The Fred Krug Brewery was a brewery in Omaha, Nebraska. Founded by Frederick Krug in 1859, it was the city's first, and one of its "Big 4", which also included the Storz, Willow Springs and Metz breweries. Located at 2435 Deer Park Boulevard, Krug was sold to the Falstaff Brewing Company in 1936, which closed the facility in 1987.

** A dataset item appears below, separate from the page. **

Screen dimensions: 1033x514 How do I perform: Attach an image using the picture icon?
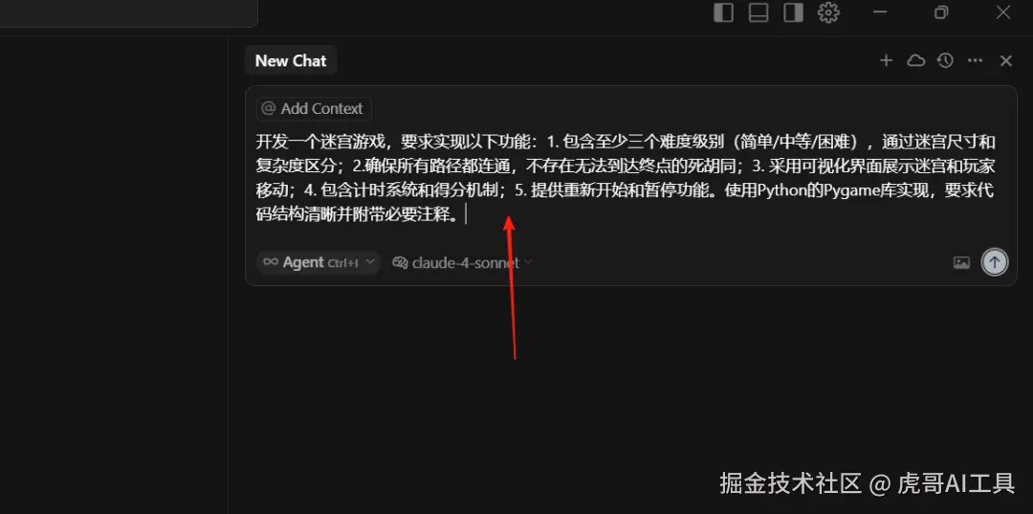click(961, 262)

The Krug Brewery in Omaha should not be confused with an earlier Krug Brewery in Milwaukee, Wisconsin, the forerunner of the Joseph Schlitz Brewing Company. It was founded in 1856 when Joseph Schlitz assumed management upon marrying Anna Maria Krug, the widow of George August Krug.

==History==
In 1859, Frederick Krug established the Krug Brewery with an original output of one and a half barrels a day. In 1878, the brewery was located on Farnam between 10th & 11th Streets in Downtown Omaha, and by 1880 it was brewing approximately 25,000 barrels a year. In 1894, the brewery moved to 29th & Vinton Street near South Omaha. It cost $750,000 and was reportedly one of the best equipped breweries in the country. Omaha's historic Anheuser-Busch Beer Depot is the only remaining building from the original Krug Brewery.

You wouldn't believe there was such difference in beers until you use one Krug's popular brands. They are uniform perfectly brewed and well-aged absolutely pure and leave no bad after effects. The kind of beer that acts as a tonic and a system builder. Order a trial case and begin to enjoy.
— Text from a 1910 advertisement by Fred Krug Brewing Company

Krug brewed beer under several labels: Fred Krug, Cabinet, and Luxus. Krug supported an amateur baseball team called Luxus, taking them as far as the Amateur Baseball World Championship in 1915.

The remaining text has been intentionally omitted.